Four Nights in Knaresborough is a first play by Paul Corcoran, a secondary school teacher for six years and also a copywriter. You might guess Corcoran was a copywriter from the pun in the title. The action takes place on four nights in a Yorkshire castle and concerns the four knights who take refuge there. You might guess Corcoran was a teacher from his handy knack of taking a remote event from 1171 and reinventing its feel as if it's a script that's just landed on the desk of a Soho film executive.

The event is the murder of Thomas a Beckett in Canterbury Cathedral.

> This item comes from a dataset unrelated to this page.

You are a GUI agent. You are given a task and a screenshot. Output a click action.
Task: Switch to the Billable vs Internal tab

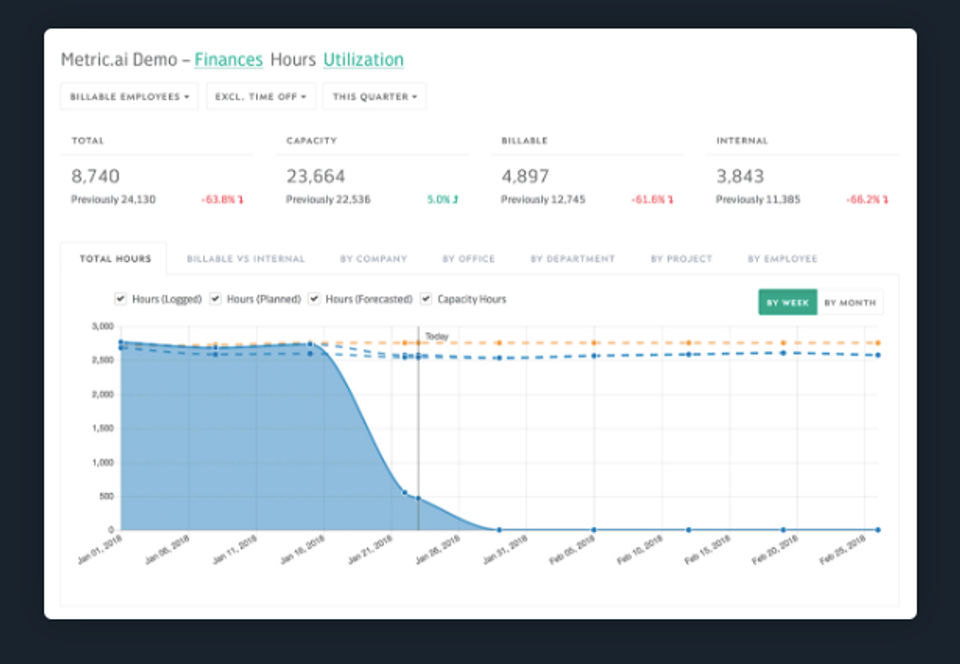tap(246, 259)
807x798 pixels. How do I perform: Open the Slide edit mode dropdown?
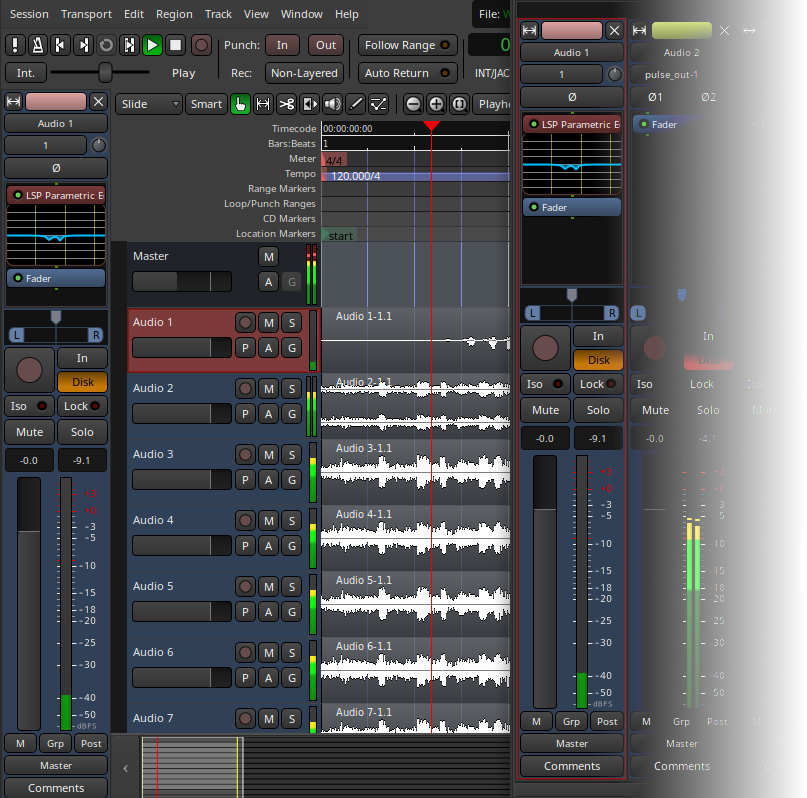pyautogui.click(x=150, y=104)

It's clear from the opening - the murder itself - that issues are going to be treated in a different manner from the poetic style favoured in Murder in the Cathedral. In T S Eliot's play one of the knights abuses the archbishop by calling him a "traitor confirmed in malfeasance": in Corcoran's play one of the knights abuses the archbishop by calling him a "f---wit".

It certainly blows the cobwebs off the history books. Twelfth-century violence is made accessible by looking very like 20-th century violence. We see four contract killers doing a nasty job for their client. It doesn't work out the way they planned it and they have to go into hiding. They don't know if their boss will disown them. Long before a severed ear is brandished round the baronial hall, and then chucked into the fire by its owner (on the grounds that "it's not much use to me now") the audience will find themselves thinking of Reservoir Dogs. This may turn out to be the ultimate prequel: Moat Dogs.

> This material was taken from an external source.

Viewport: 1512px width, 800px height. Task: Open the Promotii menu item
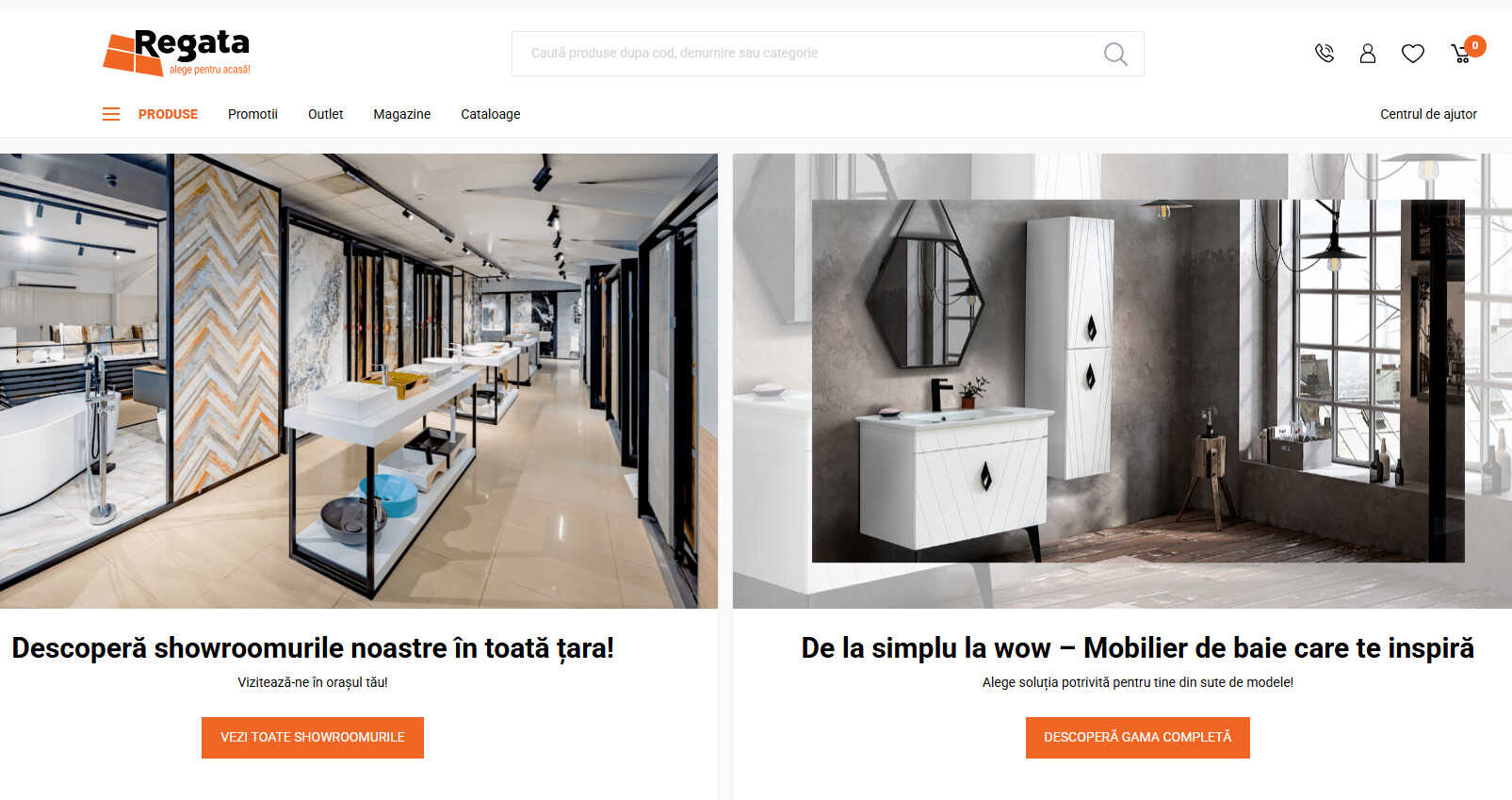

The director Richard Wilson gives Corcoran's wildly fluctuating script a solid straightforward production (imagine a crazy version of Ivanhoe on Saturday afternoon TV) that allows four strong actors to grab what credibility they can. They lust after the housekeeper Catherine (Mali Harries)and they lust after each other. Martin Marquez exudes a grim, brooding presence as the burly, troubled homosexual Reginald FitzUrse. Christopher Fulford instils William de Traci, a scholarly psychopath, with sinister efficiency, as he nips out one night to kill 18 local inhabitants, and - in a typical instance of Corcoran's flagrant anachronism - regales another Knaresborough civilian with his "CV". James Purefoy's Hugh de Morville stares mournfully into the paltry fire as he despairs of the violent bickering of his colleagues.

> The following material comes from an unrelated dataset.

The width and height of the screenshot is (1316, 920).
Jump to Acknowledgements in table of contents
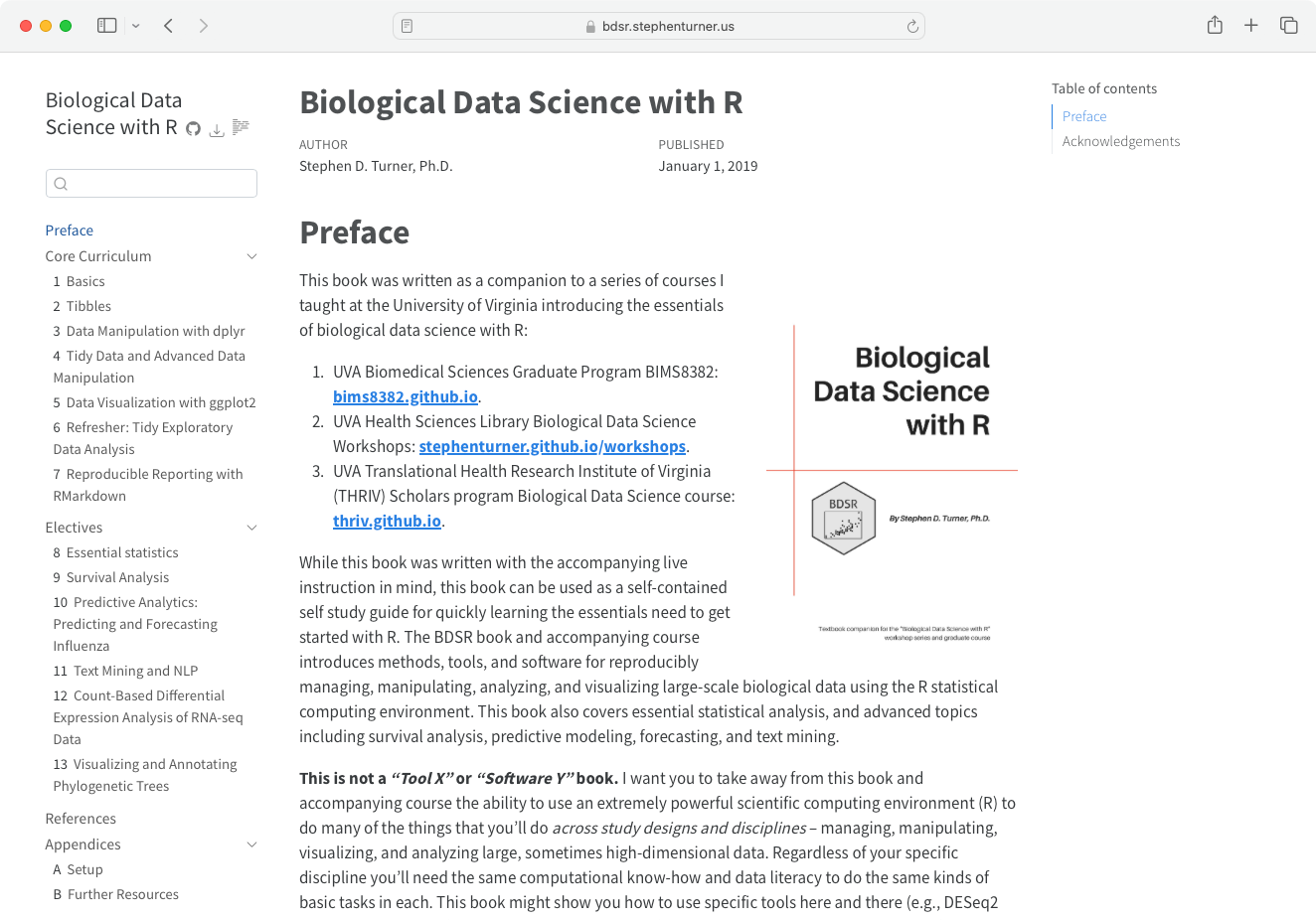(1121, 141)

Johnny Lee Miller (Sick Boy in Trainspotting) has the most fun as the youngest knight, Richard le Bret, or Brito. He tries to hack open a loaf of bread with his sword and then kicks it in disgust into the fireplace with the explanation that he's making toast. When Catherine sits astride him on the table, in order to pull out his bad tooth with a large pair of pliers, the pleasure anaesthetises the pain.

It's all very peculiar. Corcoran's script is funny and daft, unbelievable and illuminating in equal measure. We go on a bumpy ride from playground abuse to theological debate. The central shift comes with the idea that immediately after the murder the madness and fury lie outside the castle as public opinion rages against the killers. A year later the madness and fury is a private one raging inside the minds of the four men. But black humour, macho rows and wacky tone, make this the most extreme example I've seen of an historical drama telling an audience more about the period in which it was written than the period in which it was set.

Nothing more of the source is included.